Request change

DevOps Story: How We Fixed 92 Blocked Migrations in One Day

Date: November 03, 2025Journey: From Legacy System to Updated VersionDuration: 730 Days Without Updates Prologue: The WakeUp CallIt was early morning when the first alert came through. 3:47 AM. The notification buzzed on our phones. Then another. And another. Red warning lights flashing on...

DevOps Story: How We Fixed 92 Blocked Migrations in One Day

Date: November 03, 2025

Journey: From Legacy System to Updated Version

Duration: 730 Days Without Updates

Prologue: The Wake-Up Call

It was early morning when the first alert came through. 3:47 AM. The notification buzzed on our phones. Then another. And another. Red warning lights flashing on the monitoring dashboard, each one telling us something was wrong.

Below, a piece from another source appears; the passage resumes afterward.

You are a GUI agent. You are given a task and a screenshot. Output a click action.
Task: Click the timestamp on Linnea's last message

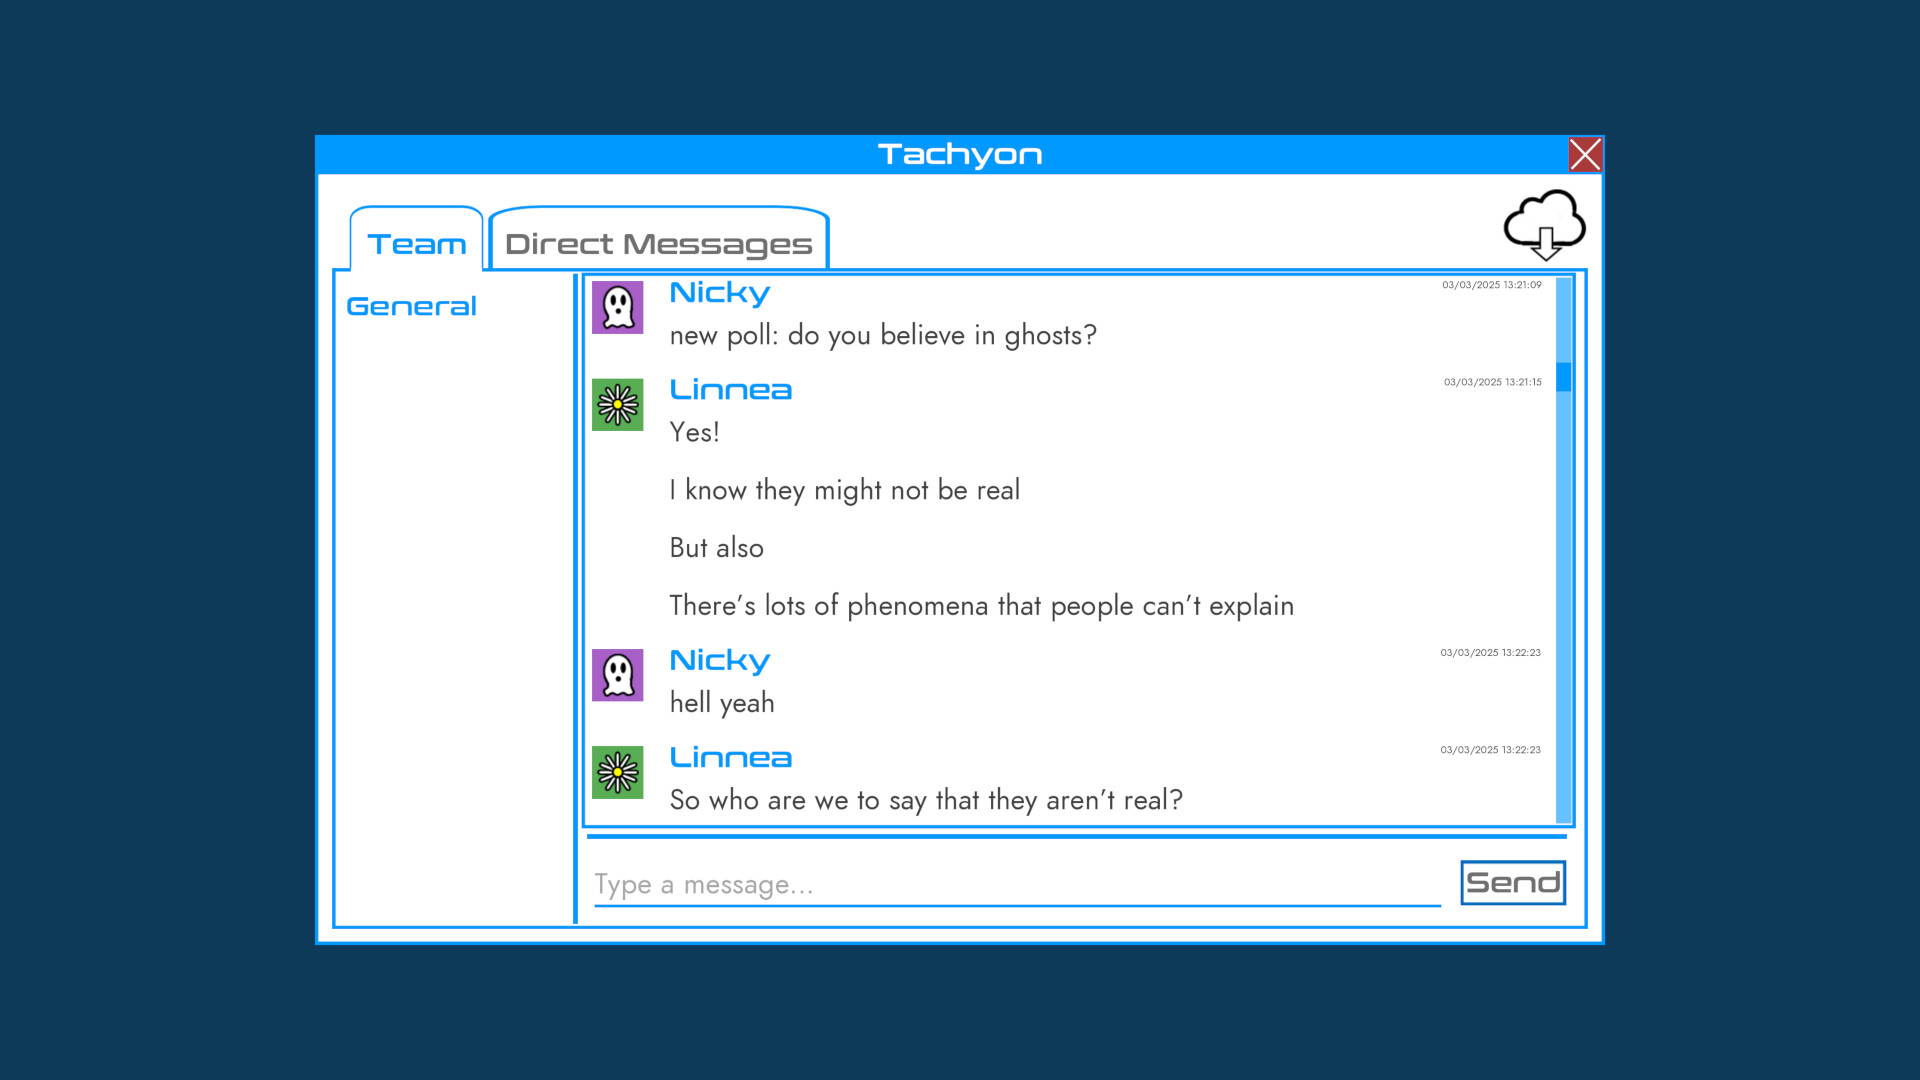(x=1489, y=750)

The old server was showing signs of age. Memory leaks were slowing things down. Response times were getting longer. Hardware warnings appeared more frequently. We had to move everything to a new server. We had to restore from a backup.

The good news was we had backups. We had been backing up our database to S3 every single day for the past two years. Automated backups ran every night at 1 AM. We had hundreds of backup files sitting in our S3 bucket, ready to use.

The bad news was we had never updated the application code. Not once in two years.

The application was open source. The developers released new versions constantly. Version 1.0 came out in 2023. Then 1.1, 1.2, 1.3, all the way to version 1.12.3. Each version had bug fixes, security patches, new features, and database migrations.

But we never updated our code. We kept running the old version. The old server ran the same code for two years. Same application. Same database schema. Frozen in time while the world moved forward.

Now we were restoring one of those daily backups—from October 29, 2023, exactly two years ago—to a brand new server. But this time, we had downloaded the latest code. Version 1.12.3. The newest version with all the latest features.

We thought it would work. We thought the backup would be compatible with the new code.

We were wrong.

The Restoration

The new server was clean and ready. We set it up with the latest version of the application code. Version 1.12.3. All the newest features. All the latest security patches. Everything modern and up to date.

Then we downloaded the backup from S3. We had backups every day, so we chose one from two years ago to test the restoration process:

docker compose -f production.yml run --rm awscli download backup_2025_10_29T01_00_02.sql.gz

The command executed. The file downloaded from S3. Progress bars showed the transfer was successful. The backup file was there, ready to restore.

We restored it to the database. The restoration process completed without errors. The database was populated. All the old data was there. Users, documents, teams—everything from two years ago was restored.

We started the application. The containers came online. The services started. Everything looked good.

We checked the logs. No errors. Everything green. The system was running.

We thought we were done. We thought everything was working.

Then someone tried to log in.

The Login Failure

The first user tried to sign in. They entered their email and password. They clicked the login button. Nothing happened.

They tried again. Same result. The page just reloaded, showing an error message: “Authentication failed.”

Another user tried. Same thing. Couldn’t log in.

Another one. Same problem.

We tried our own test accounts. None of them worked. The login page loaded fine. The form was there. But when we clicked the login button, nothing happened. No user could sign in.

We checked the application logs. That’s when we saw the problem.

Error messages filled the screen. Red text scrolling down, one error after another:

Column "Session.ipAddress" does not exist
Error: Cannot write to column that doesn't exist

The application was trying to save the user’s IP address when they logged in. But the column didn’t exist in the database.

The new application code—version 1.12.3—expected the Session table to have an ipAddress column. This column was supposed to store the IP address of each user’s login session. It was added in a migration that ran months ago.

But our database was from two years ago. The old database didn’t have this column. The old version of the application didn’t track IP addresses.

Every time someone tried to log in, the application tried to write the IP address to the database. But the column didn’t exist, so the database rejected the query. The session never saved. The login failed.

“Why can’t they log in?” someone asked.

“The new code expects columns that don’t exist in the old database,” I replied. “The application code has been updated, but the database schema hasn’t. They don’t match anymore.”

The Blocking Migration

We needed to run the migrations to update the database schema. The application code had all the migration files included. We just needed to apply them to our database.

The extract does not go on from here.